Risiko Penggunaan AI oleh Penegak Hukum di Amerika Serikat

Risiko Penggunaan AI oleh Penegak Hukum di Amerika Serikat

Tuban Pos – Penegakan hukum di Amerika Serikat kini semakin mengandalkan teknologi kecerdasan buatan (AI) untuk membantu mengidentifikasi tersangka kejahatan. Namun, laporan terbaru dari surat kabar The Washington Post mengungkapkan sejumlah kasus di mana penggunaan AI ini justru mengarah pada penahanan yang tidak tepat.

Sebanyak 15 departemen kepolisian di 12 negara bagian dilaporkan telah menggunakan algoritma AI untuk mengidentifikasi tersangka tanpa adanya bukti independen yang mendukung keterlibatan mereka dalam tindak kriminal. Dalam laporan tersebut, dinyatakan bahwa banyak tersangka yang ditahan tanpa ada upaya lebih lanjut untuk memverifikasi hasil identifikasi AI dengan bukti lain.

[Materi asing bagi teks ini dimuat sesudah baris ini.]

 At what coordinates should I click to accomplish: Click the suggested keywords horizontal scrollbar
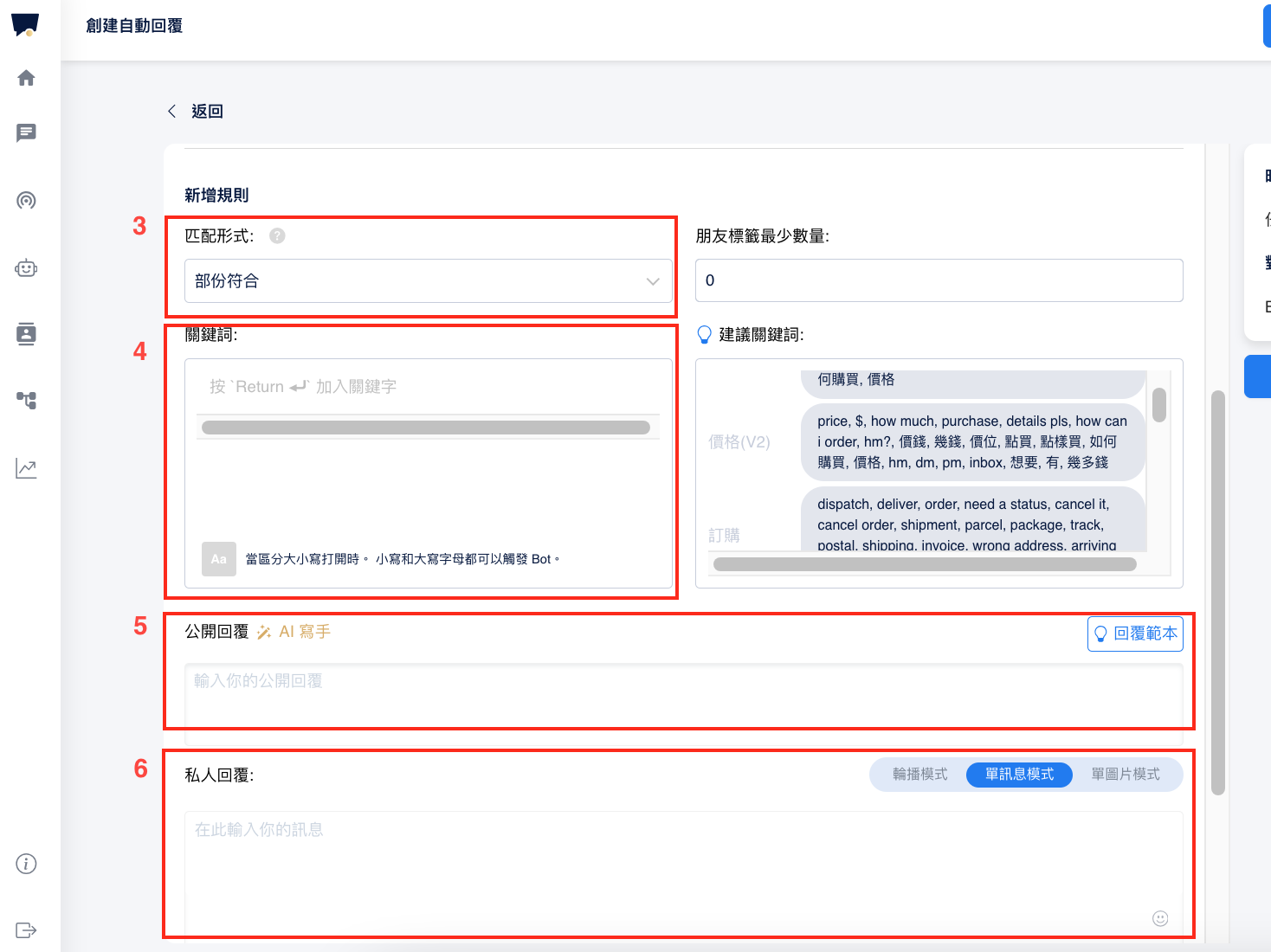point(924,564)
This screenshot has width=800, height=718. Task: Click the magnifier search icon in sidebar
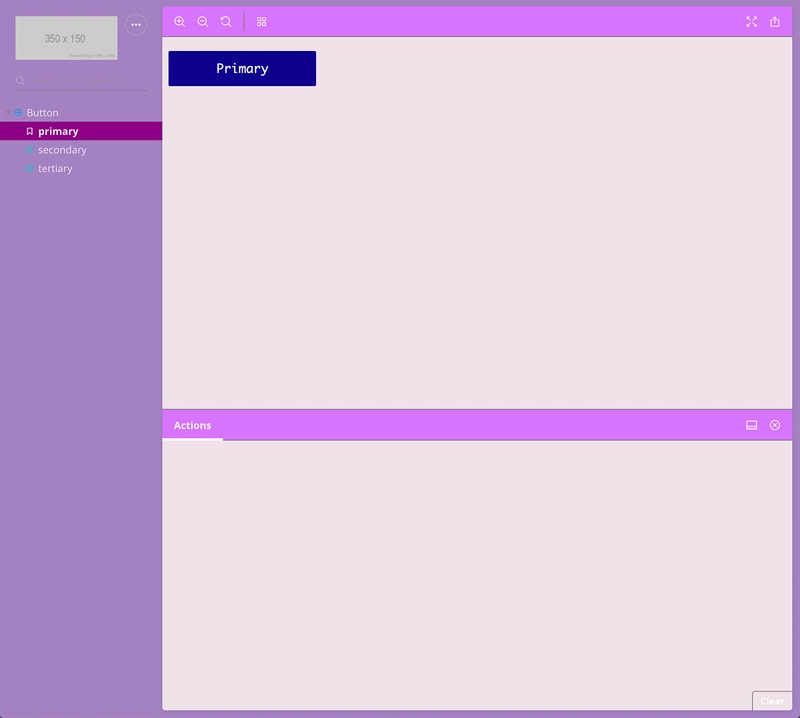[x=20, y=81]
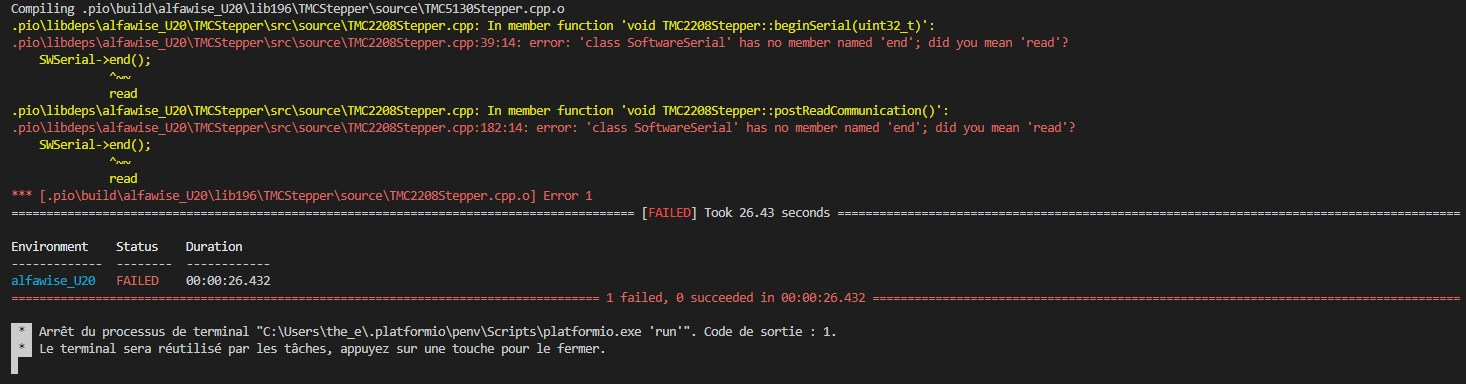Click the blinking terminal cursor block
1466x384 pixels.
point(14,367)
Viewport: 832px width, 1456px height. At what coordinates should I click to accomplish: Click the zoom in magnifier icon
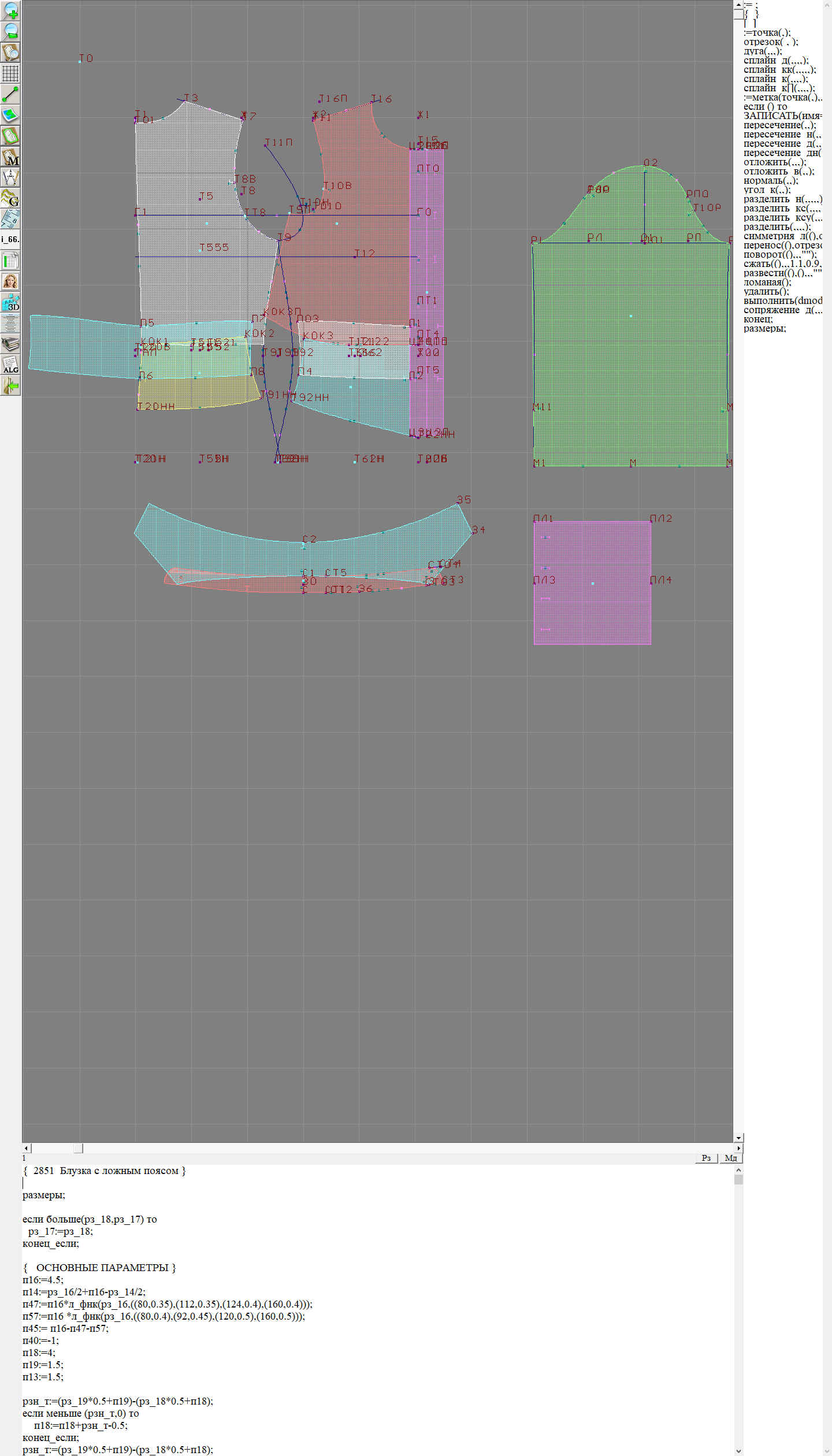(11, 11)
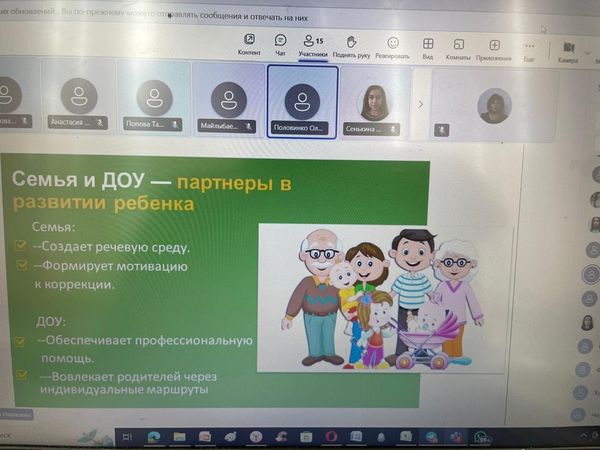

Penegakan hukum di beberapa wilayah bahkan disebut telah melanggar kebijakan internal mereka sendiri. Kebijakan tersebut sebenarnya mengharuskan bukti yang diperoleh dengan bantuan AI untuk didukung oleh fakta-fakta tambahan. Namun, kenyataannya, hal ini sering diabaikan.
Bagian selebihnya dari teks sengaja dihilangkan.